Given request
Can you rewrite these items with every "computer-use agent" swapped for "GUI automation agent", keeping everything else the same and leaving the pictures out?

Raw records

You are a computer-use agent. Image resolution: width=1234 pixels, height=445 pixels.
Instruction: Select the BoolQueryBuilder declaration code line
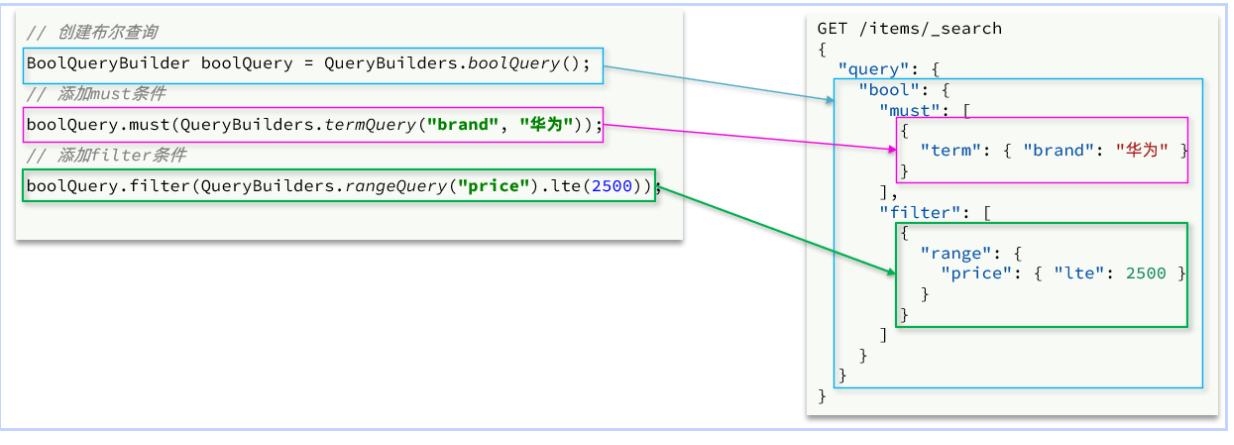308,64
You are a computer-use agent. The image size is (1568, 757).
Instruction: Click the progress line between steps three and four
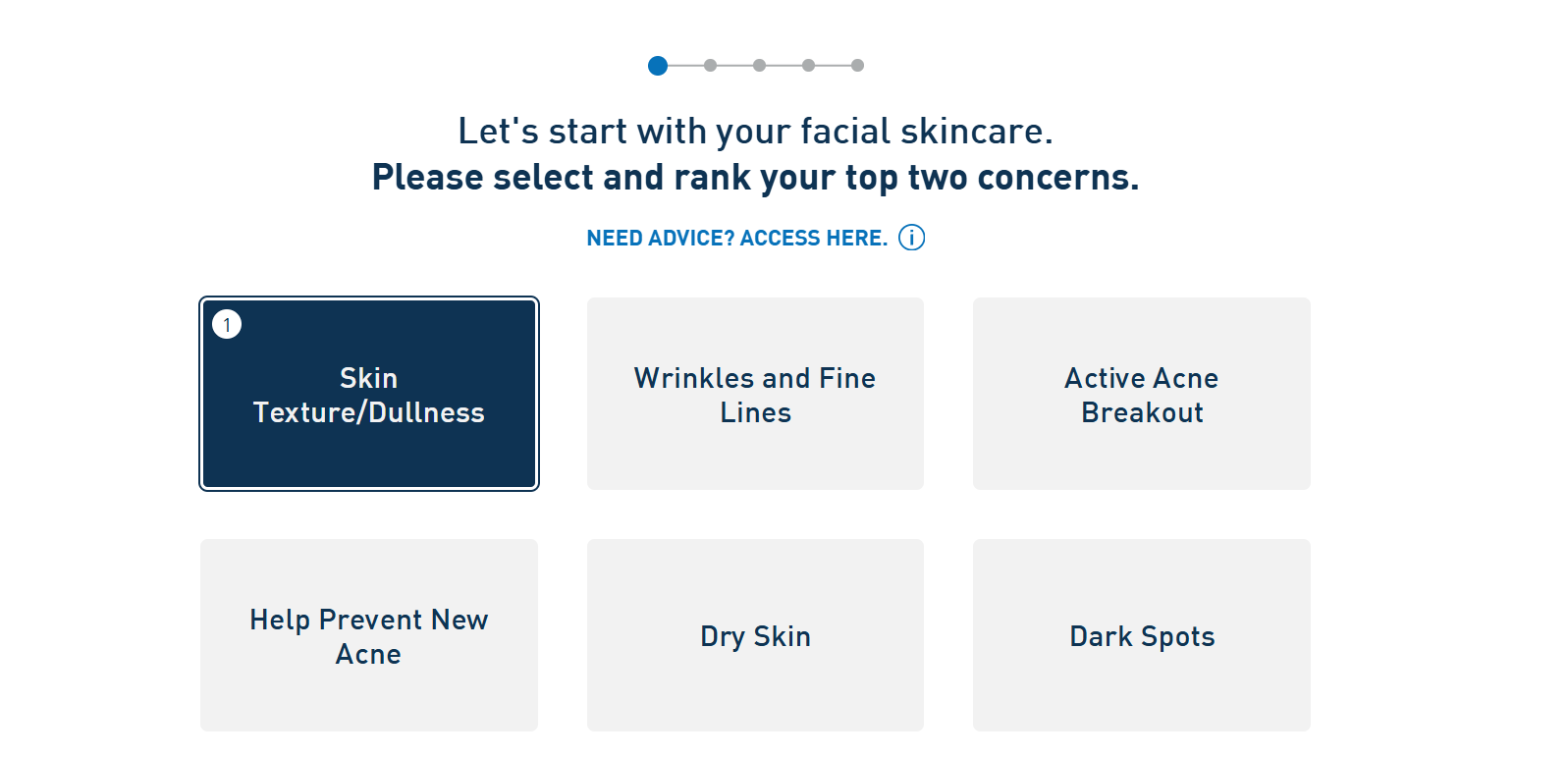tap(784, 66)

Exercise result
You are a GUI automation agent. Image resolution: width=1234 pixels, height=445 pixels.
Instruction: Select the BoolQueryBuilder declaration code line
308,64
You are a GUI automation agent. The image size is (1568, 757).
Instruction: Click the progress line between steps three and four
tap(784, 66)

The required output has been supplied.